◆ **SOURCE RECORDS**:

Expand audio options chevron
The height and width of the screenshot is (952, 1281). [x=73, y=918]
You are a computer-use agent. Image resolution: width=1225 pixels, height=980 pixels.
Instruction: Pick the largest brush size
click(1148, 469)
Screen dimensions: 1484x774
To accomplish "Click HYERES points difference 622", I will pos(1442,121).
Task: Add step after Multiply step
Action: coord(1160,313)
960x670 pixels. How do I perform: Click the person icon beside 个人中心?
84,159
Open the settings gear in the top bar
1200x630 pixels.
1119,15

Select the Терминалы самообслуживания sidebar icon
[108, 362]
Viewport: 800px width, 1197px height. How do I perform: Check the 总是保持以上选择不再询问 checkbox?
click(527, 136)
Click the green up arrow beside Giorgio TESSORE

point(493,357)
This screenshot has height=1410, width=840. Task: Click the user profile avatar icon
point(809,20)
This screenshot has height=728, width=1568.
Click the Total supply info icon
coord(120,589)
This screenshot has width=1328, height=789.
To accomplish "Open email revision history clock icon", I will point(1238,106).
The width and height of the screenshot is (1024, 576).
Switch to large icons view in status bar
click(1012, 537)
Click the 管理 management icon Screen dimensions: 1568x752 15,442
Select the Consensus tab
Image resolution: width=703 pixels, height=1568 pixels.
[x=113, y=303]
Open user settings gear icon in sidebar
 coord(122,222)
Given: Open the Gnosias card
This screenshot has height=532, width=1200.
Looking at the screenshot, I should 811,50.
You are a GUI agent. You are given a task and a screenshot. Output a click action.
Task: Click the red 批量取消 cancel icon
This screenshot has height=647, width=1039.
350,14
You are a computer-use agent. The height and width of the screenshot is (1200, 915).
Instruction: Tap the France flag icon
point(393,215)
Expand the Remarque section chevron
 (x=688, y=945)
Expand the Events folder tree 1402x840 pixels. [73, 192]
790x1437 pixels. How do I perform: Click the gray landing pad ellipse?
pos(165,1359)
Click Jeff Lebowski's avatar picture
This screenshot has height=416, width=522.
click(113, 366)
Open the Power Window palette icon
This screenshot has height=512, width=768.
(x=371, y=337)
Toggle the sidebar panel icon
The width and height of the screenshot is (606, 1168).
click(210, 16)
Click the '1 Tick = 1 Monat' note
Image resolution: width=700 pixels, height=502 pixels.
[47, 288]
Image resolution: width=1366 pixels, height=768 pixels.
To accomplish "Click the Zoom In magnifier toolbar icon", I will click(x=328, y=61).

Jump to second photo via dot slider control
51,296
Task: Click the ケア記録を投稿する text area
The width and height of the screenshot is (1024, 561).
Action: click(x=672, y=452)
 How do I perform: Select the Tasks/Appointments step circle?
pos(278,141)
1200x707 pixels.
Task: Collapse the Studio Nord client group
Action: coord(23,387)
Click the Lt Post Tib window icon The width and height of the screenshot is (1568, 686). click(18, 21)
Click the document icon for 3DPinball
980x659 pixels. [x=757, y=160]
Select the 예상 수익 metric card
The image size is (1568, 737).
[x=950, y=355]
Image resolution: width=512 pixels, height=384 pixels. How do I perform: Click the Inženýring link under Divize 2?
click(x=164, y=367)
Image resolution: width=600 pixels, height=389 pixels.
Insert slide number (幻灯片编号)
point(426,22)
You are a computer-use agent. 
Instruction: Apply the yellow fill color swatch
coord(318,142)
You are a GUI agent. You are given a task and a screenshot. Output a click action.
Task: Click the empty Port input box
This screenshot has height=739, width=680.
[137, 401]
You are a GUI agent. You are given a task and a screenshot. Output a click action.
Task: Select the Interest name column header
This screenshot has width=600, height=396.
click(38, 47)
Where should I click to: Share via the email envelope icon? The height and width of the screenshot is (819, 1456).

◆ **DESCRIPTION OF THE TASK**:
Revise the part of the records that runs from the start through the line containing "click(113, 366)", replacing "chevron" with "caret" and leaving everything else unchanged. Give only those lines.

◆ **WRITTEN RESPONSE**:
Expand audio options caret
The height and width of the screenshot is (952, 1281). [x=73, y=918]
You are a computer-use agent. Image resolution: width=1225 pixels, height=980 pixels.
Instruction: Pick the largest brush size
click(1148, 469)
Screen dimensions: 1484x774
To accomplish "Click HYERES points difference 622", I will pos(1442,121).
Task: Add step after Multiply step
Action: coord(1160,313)
960x670 pixels. How do I perform: Click the person icon beside 个人中心?
84,159
Open the settings gear in the top bar
1200x630 pixels.
1119,15

Select the Терминалы самообслуживания sidebar icon
[108, 362]
Viewport: 800px width, 1197px height. How do I perform: Check the 总是保持以上选择不再询问 checkbox?
click(527, 136)
Click the green up arrow beside Giorgio TESSORE

point(493,357)
This screenshot has height=1410, width=840. Task: Click the user profile avatar icon
point(809,20)
This screenshot has height=728, width=1568.
Click the Total supply info icon
coord(120,589)
This screenshot has width=1328, height=789.
To accomplish "Open email revision history clock icon", I will point(1238,106).
The width and height of the screenshot is (1024, 576).
Switch to large icons view in status bar
click(1012, 537)
Click the 管理 management icon Screen dimensions: 1568x752 15,442
Select the Consensus tab
Image resolution: width=703 pixels, height=1568 pixels.
[x=113, y=303]
Open user settings gear icon in sidebar
 coord(122,222)
Given: Open the Gnosias card
This screenshot has height=532, width=1200.
Looking at the screenshot, I should 811,50.
You are a GUI agent. You are given a task and a screenshot. Output a click action.
Task: Click the red 批量取消 cancel icon
This screenshot has height=647, width=1039.
350,14
You are a computer-use agent. The height and width of the screenshot is (1200, 915).
Instruction: Tap the France flag icon
point(393,215)
Expand the Remarque section caret
 (x=688, y=945)
Expand the Events folder tree 1402x840 pixels. [73, 192]
790x1437 pixels. How do I perform: Click the gray landing pad ellipse?
pos(165,1359)
Click Jeff Lebowski's avatar picture
This screenshot has height=416, width=522.
click(113, 366)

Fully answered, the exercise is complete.